**TASK STATEMENT**
Count the lines in the entries below that contain the word "width". Reply with the number only.

**INFORMATION GIVEN**

++++++++++

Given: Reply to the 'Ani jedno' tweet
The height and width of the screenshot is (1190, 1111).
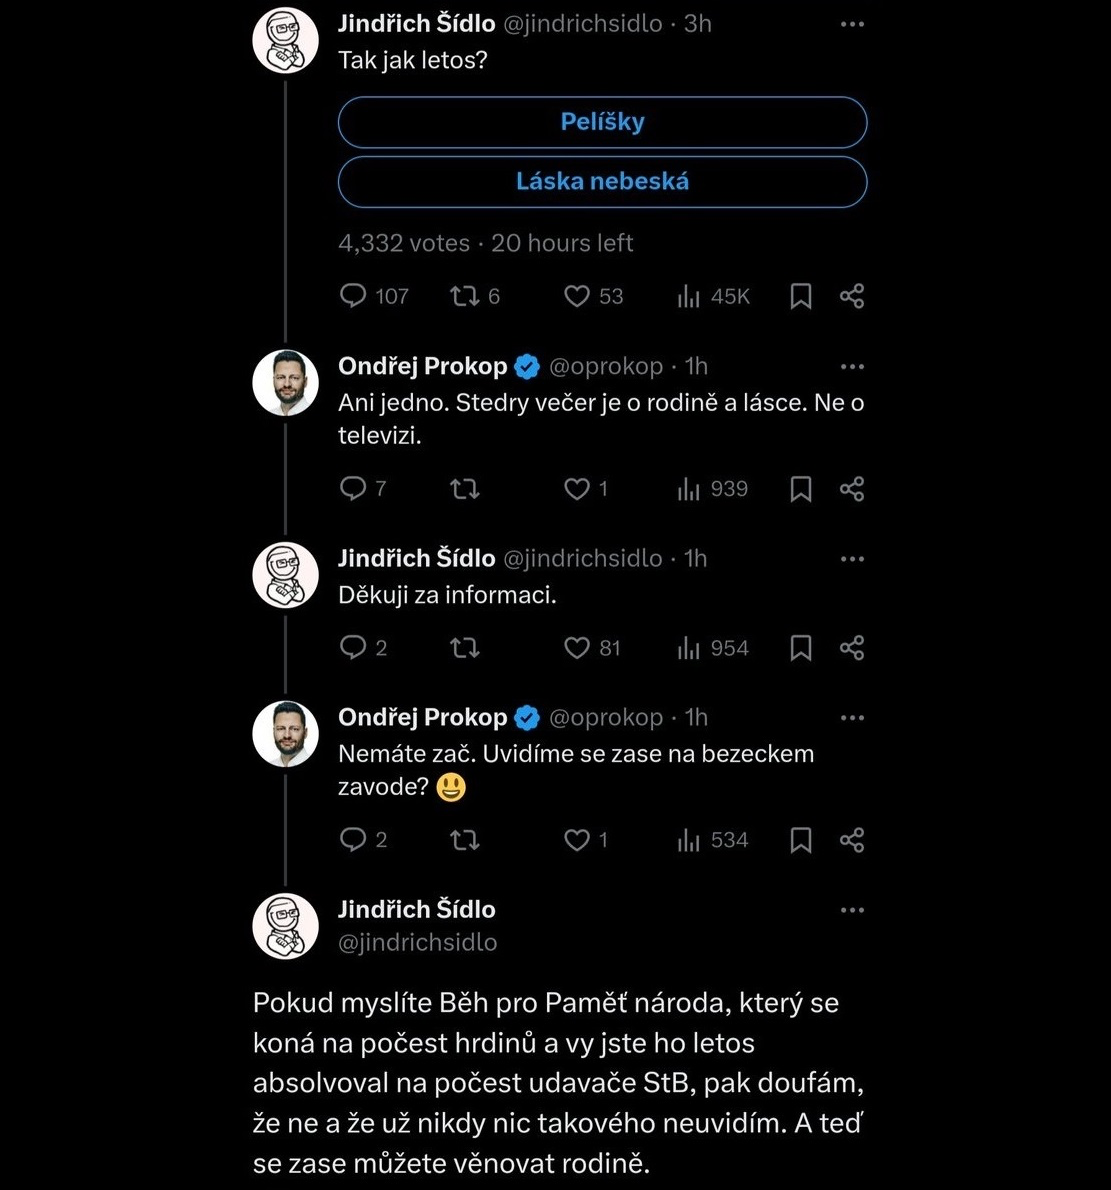Looking at the screenshot, I should (x=354, y=488).
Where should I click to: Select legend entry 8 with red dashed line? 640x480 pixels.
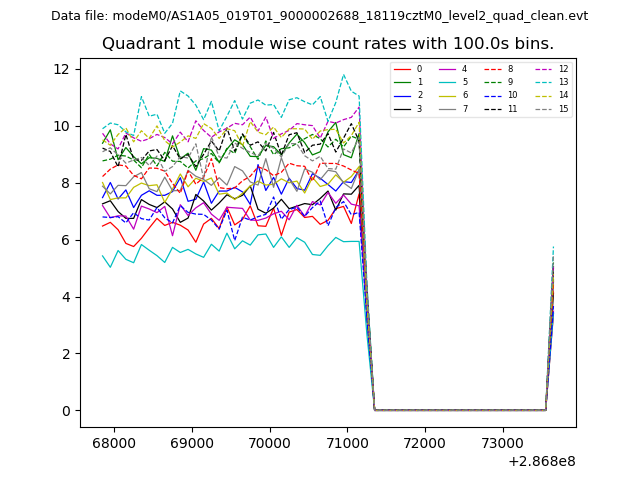tap(503, 69)
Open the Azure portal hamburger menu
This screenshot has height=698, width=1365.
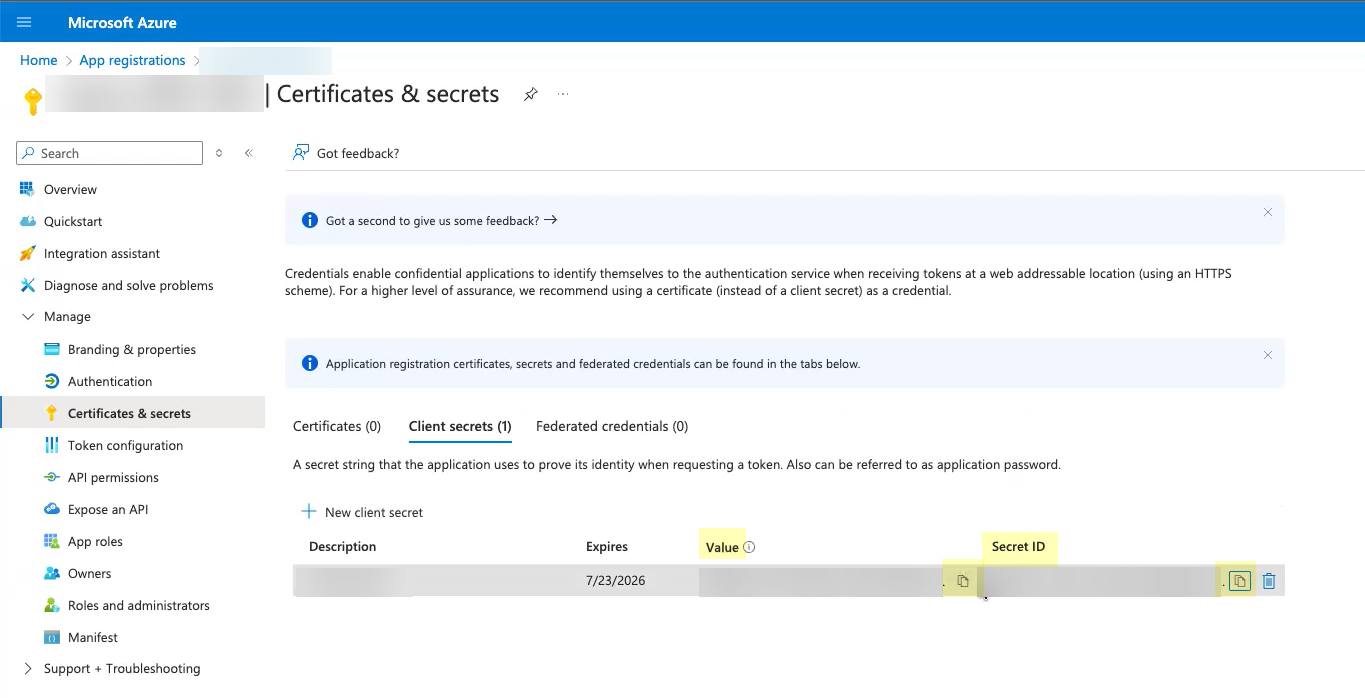click(x=24, y=22)
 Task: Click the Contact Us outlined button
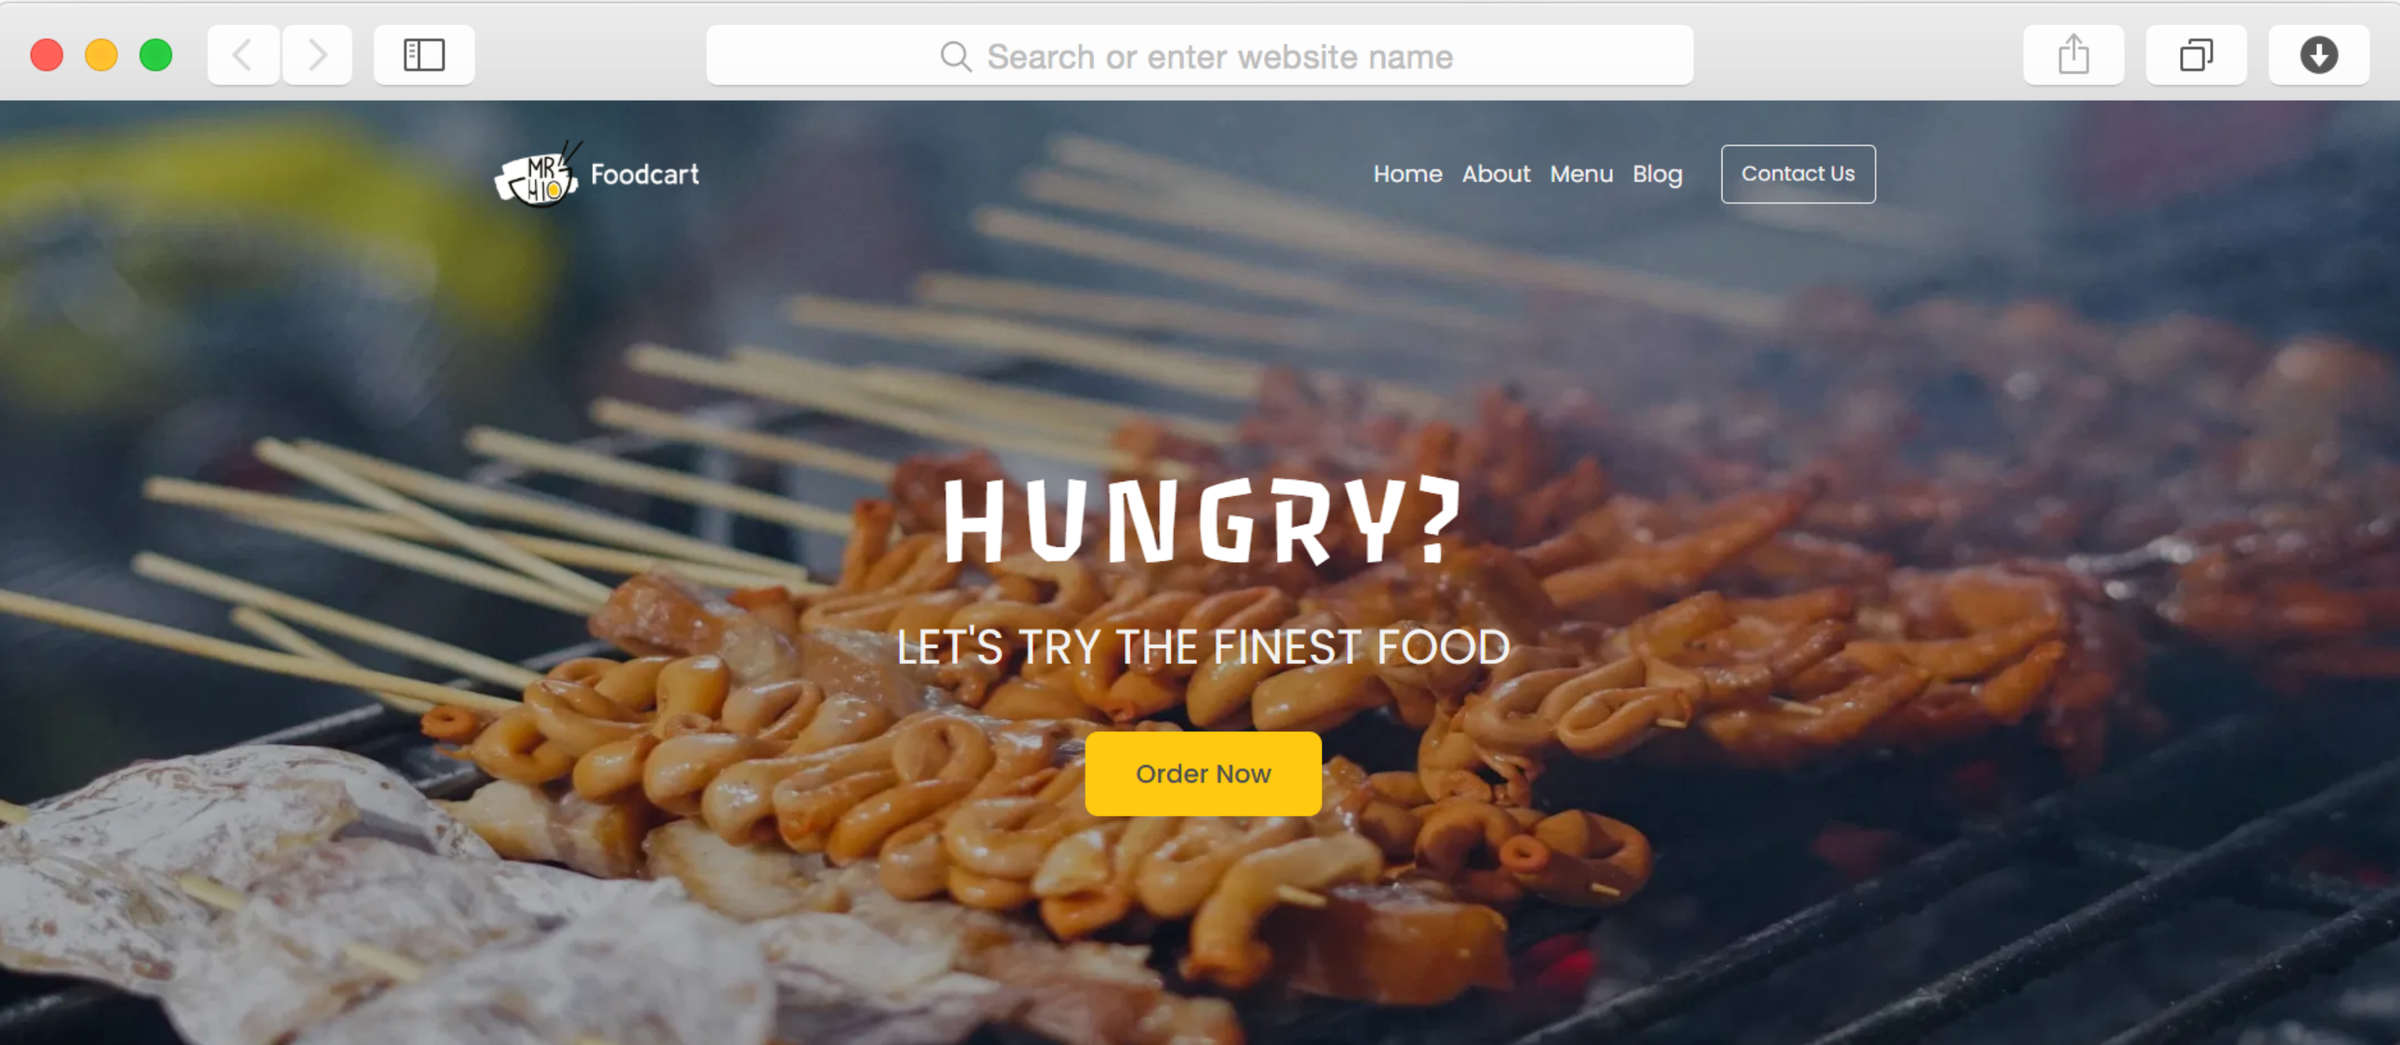pos(1798,174)
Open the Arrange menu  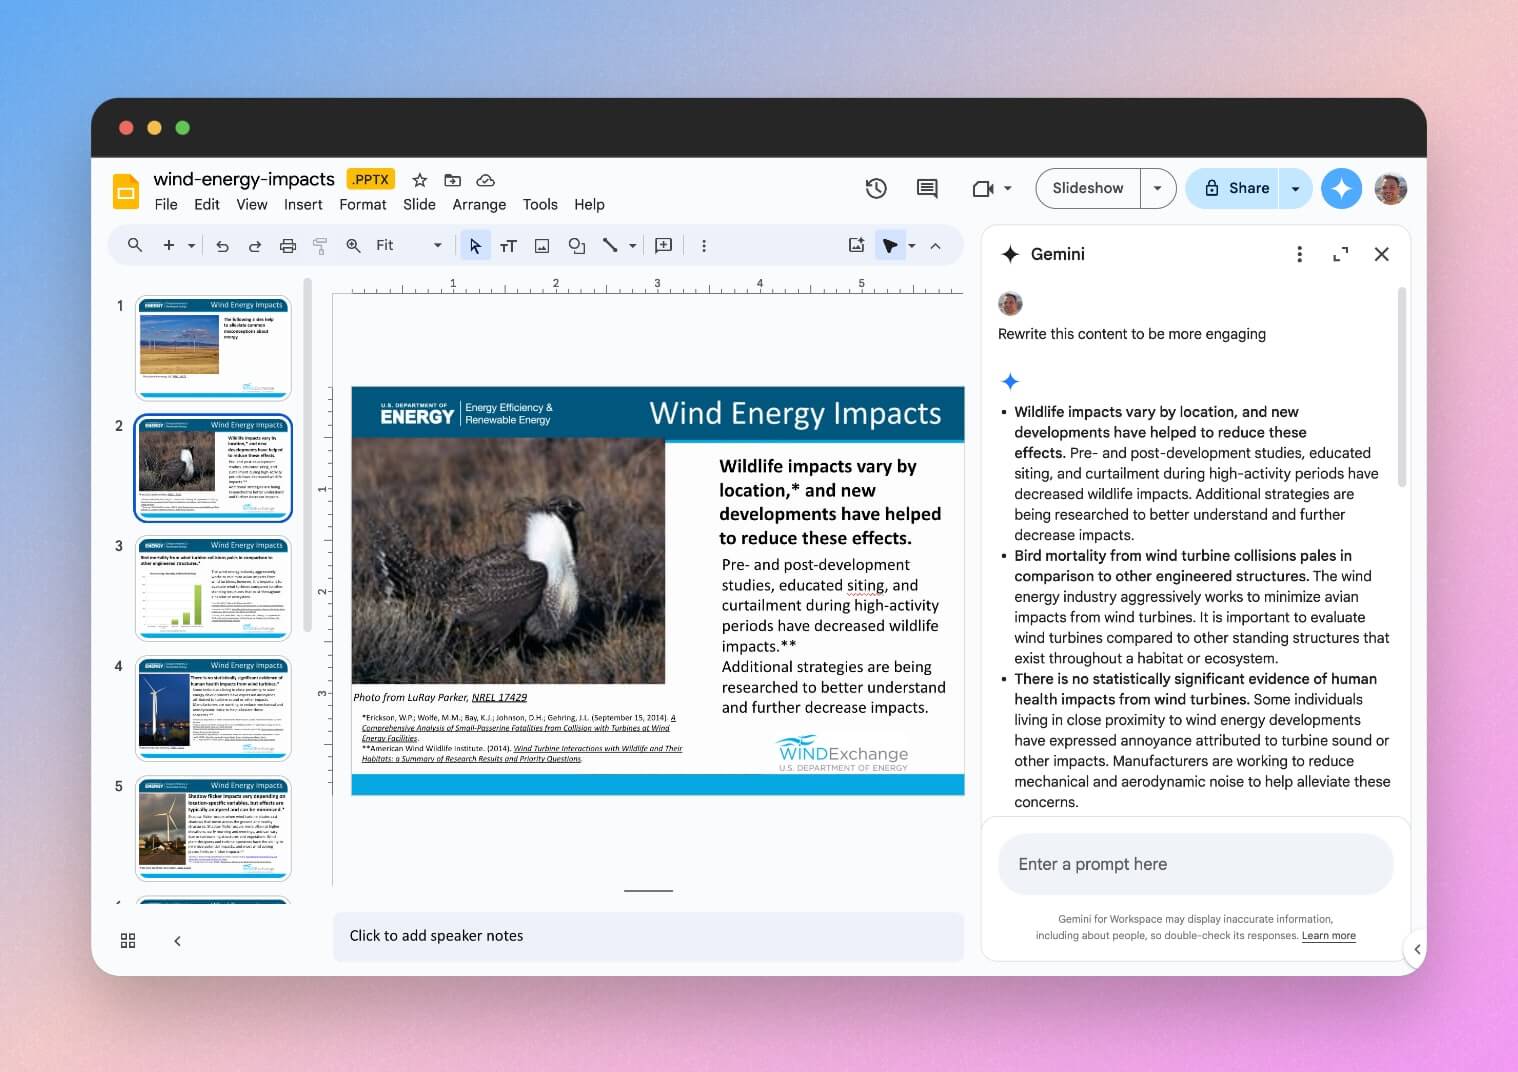point(479,204)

++++++++++

**EXERCISE RESPONSE**
2